Conversely, fewer people say they'd use a credit card to finance their renovation. The number dropped to 24 per cent this year from 32 per cent in 2008.

"I think one of the reasons might be the downturn in the economy that we've experienced in the last year," Bernice Dunsby, senior manager of home equity financing at RBC, said in an interview Wednesday.

"So I think Canadians are getting a lot more cautious when they are taking on renovations or home improvement plans. They are being smarter about how they're undertaking the financing piece of their renovations."

Canadian consumers have been amassing debt for years and levels are now much higher than in the past, according to previous studies. As a result, some consumers have changed their spending and savings habits to reduce their risk,

However, Bruce Cran, president of the Consumers' Association of Canada, said this doesn't mean credit cards have gone the way of the horse and buggy.

"I think people would like to save, but I don't think there's a lot of people around with that ability at the moment," Cran said.

"I don't think we've seen any sign in Canada that credit cards have been given up in favour of cash at this time."

The survey contacted about 3,000 Canadian homeowners in September.

The average amount that the renovators expect to pay this year is $11,272.

Almost half of the respondents (47 per cent) say they have done more renovations because of a federal tax credit announced in January, and 63 per cent said they plan to take advantage of the credit.

The study also found that 66 per cent of homeowners plan to renovate over the next two years, down from 70 per cent in 2008.

Dunsby said the tax credit likely pushed some Canadians' home renovation plans forward by a year or two, and could result in a drop-off in renovation activity once the tax credit ceases to be available at the end of January.
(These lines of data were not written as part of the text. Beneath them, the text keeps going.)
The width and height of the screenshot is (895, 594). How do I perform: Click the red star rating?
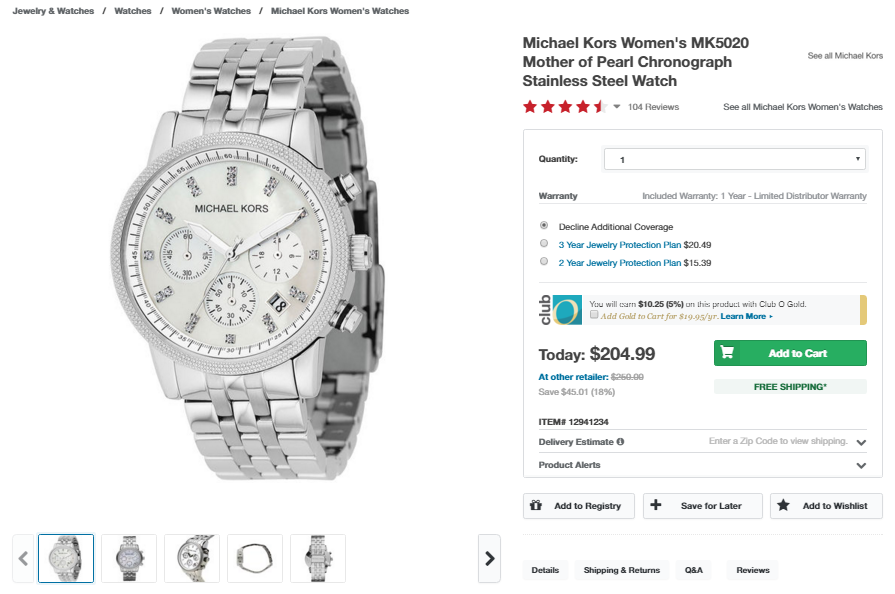(x=564, y=107)
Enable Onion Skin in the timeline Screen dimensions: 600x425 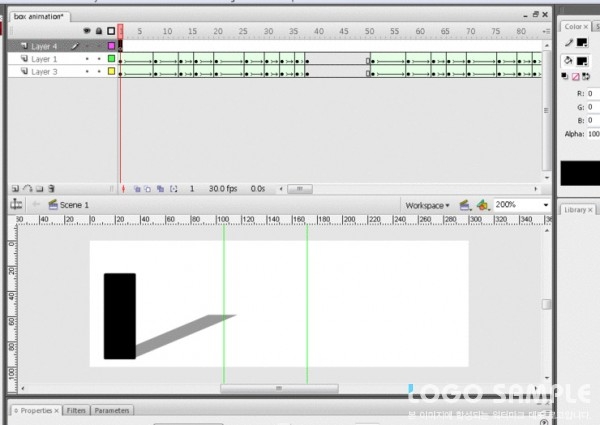click(137, 188)
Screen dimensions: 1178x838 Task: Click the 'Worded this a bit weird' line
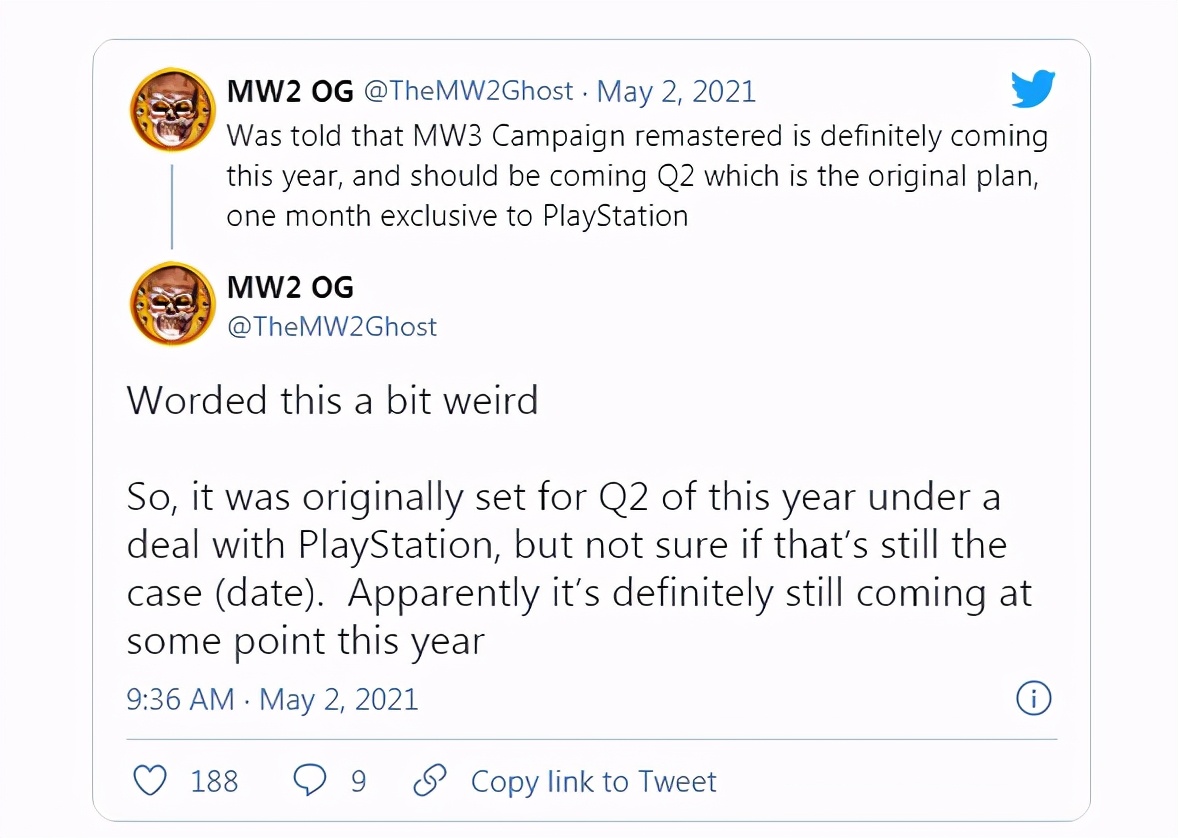(x=332, y=400)
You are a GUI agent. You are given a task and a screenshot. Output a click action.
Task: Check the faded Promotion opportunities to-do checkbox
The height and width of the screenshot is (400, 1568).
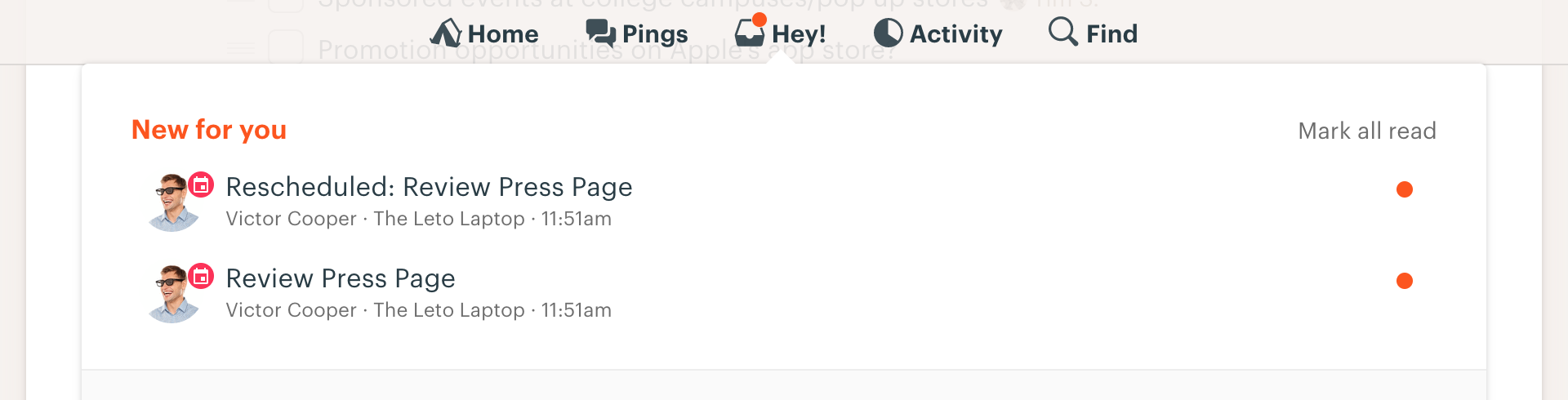click(x=286, y=47)
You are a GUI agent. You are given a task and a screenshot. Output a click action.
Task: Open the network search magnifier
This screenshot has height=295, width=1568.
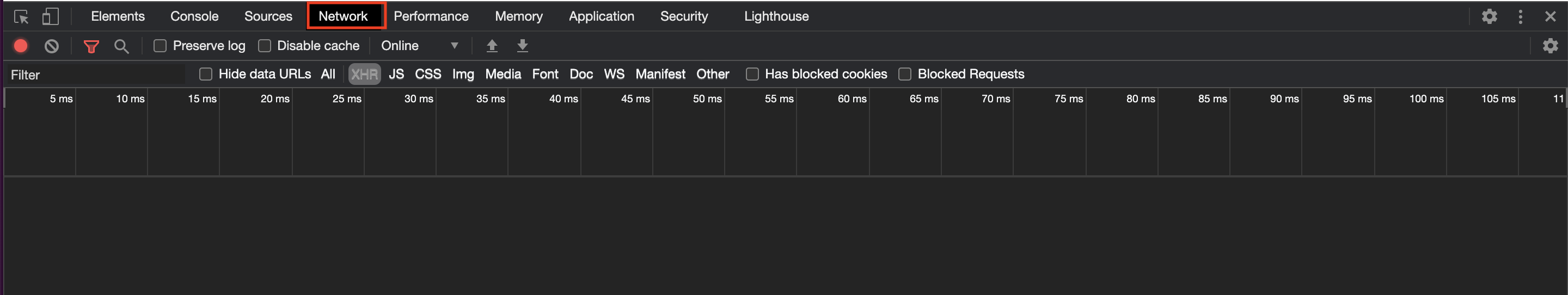tap(122, 46)
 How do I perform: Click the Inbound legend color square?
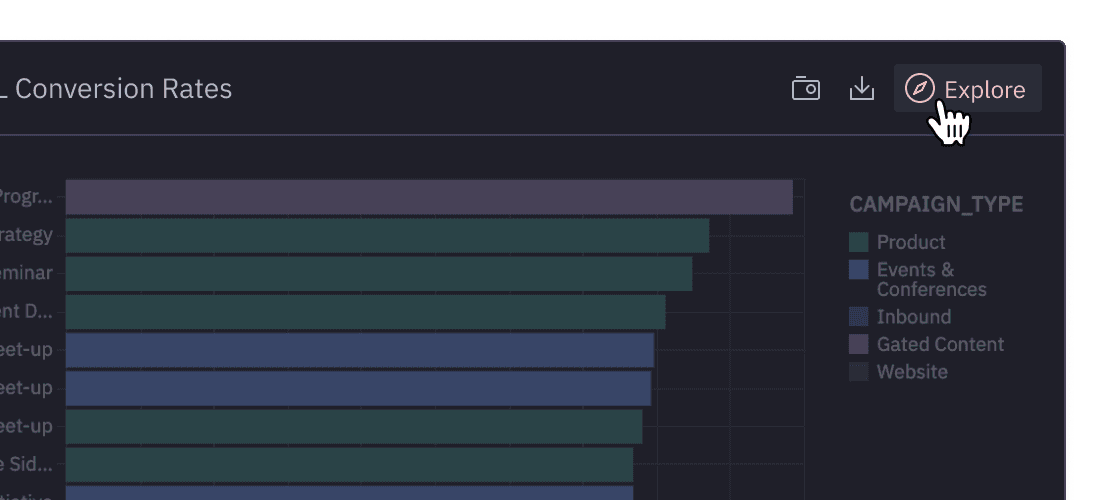click(858, 317)
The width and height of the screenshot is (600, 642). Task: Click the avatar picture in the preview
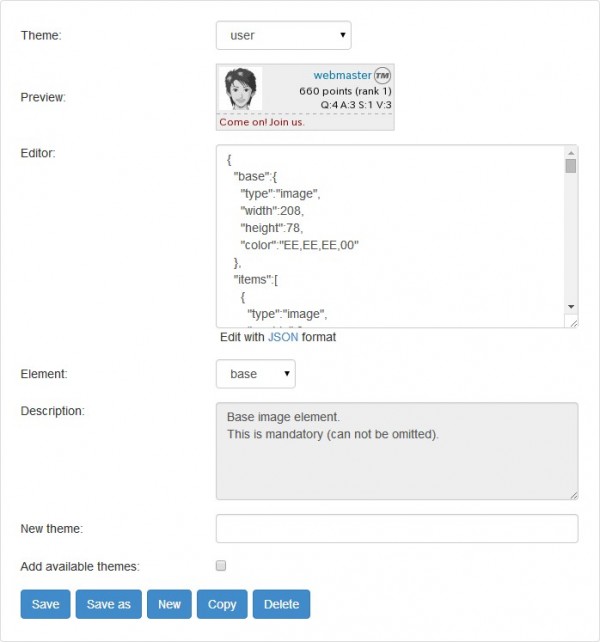(x=240, y=89)
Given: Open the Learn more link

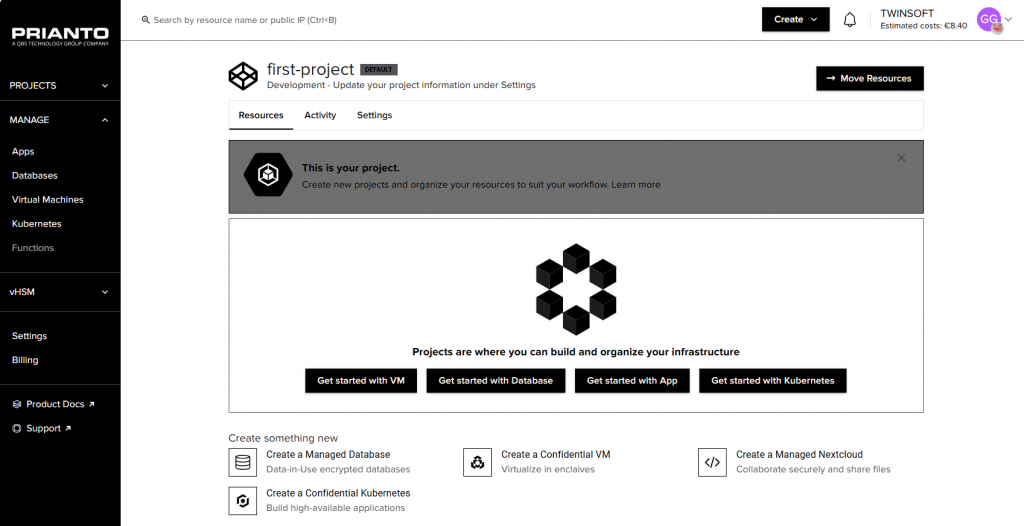Looking at the screenshot, I should click(x=636, y=185).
"Did it accelerate Canadians' decisions to undertake renovations? I definitely think it did, especially those who may have been sitting on the fence," Dunsby said.

"I think that's why we have seen the intentions drop over the next two years."

The tax credit was one of several measures announced in the past year by Finance Minister Jim Flaherty in response to the recession that began a year ago as a result of a global shortage of credit.

The credit crunch was sparked by the failure or near-failure of several major U.S. financial companies and spread throughout much of the world's banking system, requiring several countries to bail out banks, insurance companies and lenders.

Canada's banks turned out to be among the most stable in the world, and none of them required a direct government bailout, but the impact was felt in rising unemployment as companies cut back or failed during the downturn.

"It's not surprising that Canadian renovators are getting smarter with their renovation financing and avoiding debt in light of the current economy," Marcia Moffat, RBC's head of home equity financing, said in a statement.

"Whether they plan to fix up and sell or renovate and stay, most are taking advantage of tax credits and incentives. They're also planning to use cash or lower interest credit to finance those renovations."

The online survey was conducted between Sept. 8 and 16, 2009. It's based on a randomly selected representative sample of 3,120 adult Canadian homeowners of whom 2,050 plan to renovate within the next two years.

The results are considered accurate to within 1.8 percentage points, 19 times out of 20.